── The data
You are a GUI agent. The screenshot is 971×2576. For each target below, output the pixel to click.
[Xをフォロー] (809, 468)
────
── The data
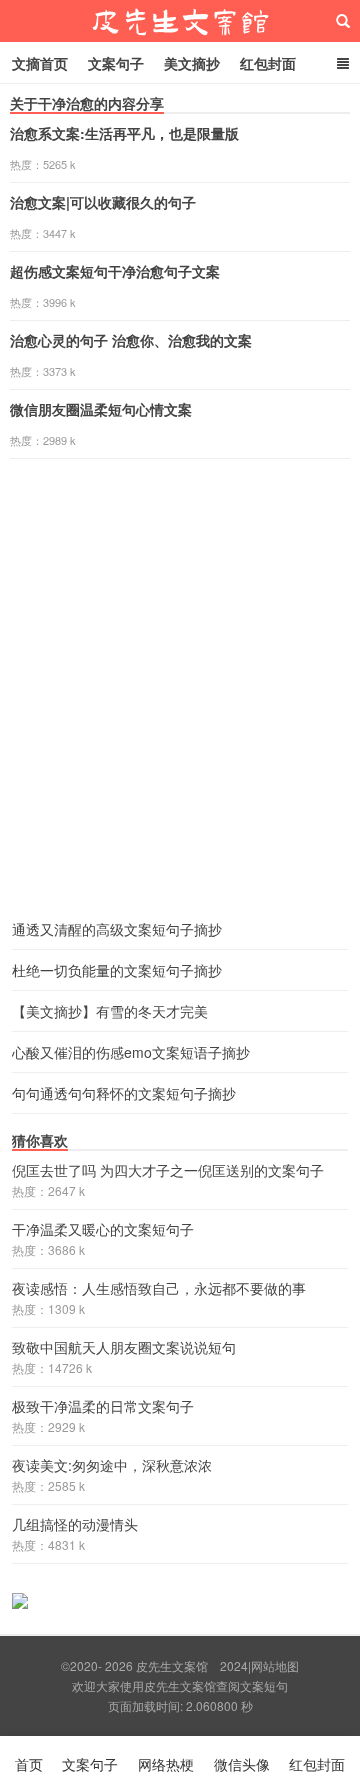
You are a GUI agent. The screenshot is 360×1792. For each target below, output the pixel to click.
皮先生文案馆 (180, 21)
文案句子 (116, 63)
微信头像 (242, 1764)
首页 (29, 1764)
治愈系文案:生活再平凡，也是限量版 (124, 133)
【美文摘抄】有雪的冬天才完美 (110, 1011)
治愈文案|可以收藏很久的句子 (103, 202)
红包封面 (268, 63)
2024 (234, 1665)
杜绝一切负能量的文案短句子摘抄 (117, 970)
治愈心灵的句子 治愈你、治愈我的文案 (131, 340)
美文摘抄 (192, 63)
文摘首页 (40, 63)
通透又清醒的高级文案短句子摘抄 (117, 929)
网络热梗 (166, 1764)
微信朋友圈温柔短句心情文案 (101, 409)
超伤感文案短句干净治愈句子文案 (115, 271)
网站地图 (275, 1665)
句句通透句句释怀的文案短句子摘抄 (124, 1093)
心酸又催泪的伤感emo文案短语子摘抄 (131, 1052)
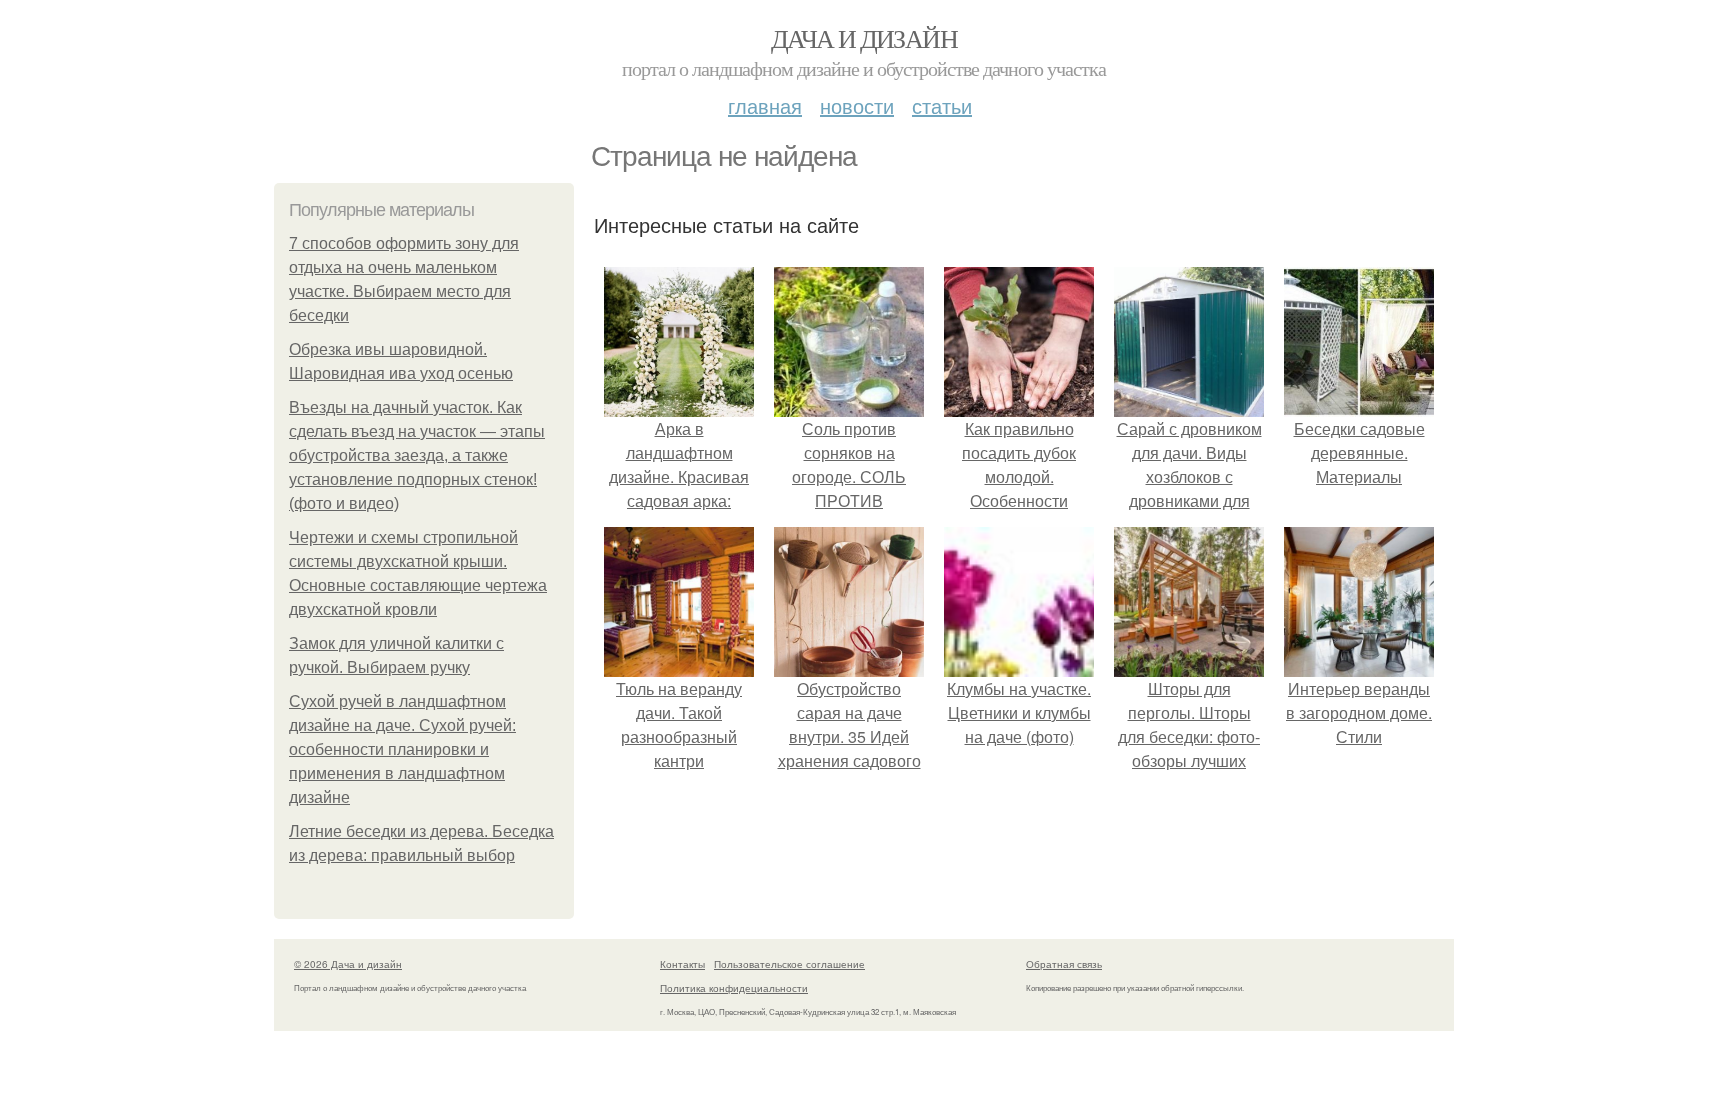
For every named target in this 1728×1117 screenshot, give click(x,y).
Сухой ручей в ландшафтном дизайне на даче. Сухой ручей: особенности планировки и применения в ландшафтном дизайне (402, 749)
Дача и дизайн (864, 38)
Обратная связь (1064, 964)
────
--- Description of the task ---
Print exactly the lines above that run from the one with "通透又清醒的高级文案短句子摘抄 (117, 929)" to the one with "Обратная связь (1064, 964)", both included. No pictures.

--- Solution below ---
通透又清醒的高级文案短句子摘抄 (117, 929)
网络热梗 (166, 1764)
微信朋友圈温柔短句心情文案 (101, 409)
超伤感文案短句干净治愈句子文案 (115, 271)
网站地图 (275, 1665)
句句通透句句释怀的文案短句子摘抄 (124, 1093)
心酸又催泪的伤感emo文案短语子摘抄 (131, 1052)
For every named target in this 1728×1117 screenshot, give click(x,y).
Сухой ручей в ландшафтном дизайне на даче. Сухой ручей: особенности планировки и применения в ландшафтном дизайне (402, 749)
Дача и дизайн (864, 38)
Обратная связь (1064, 964)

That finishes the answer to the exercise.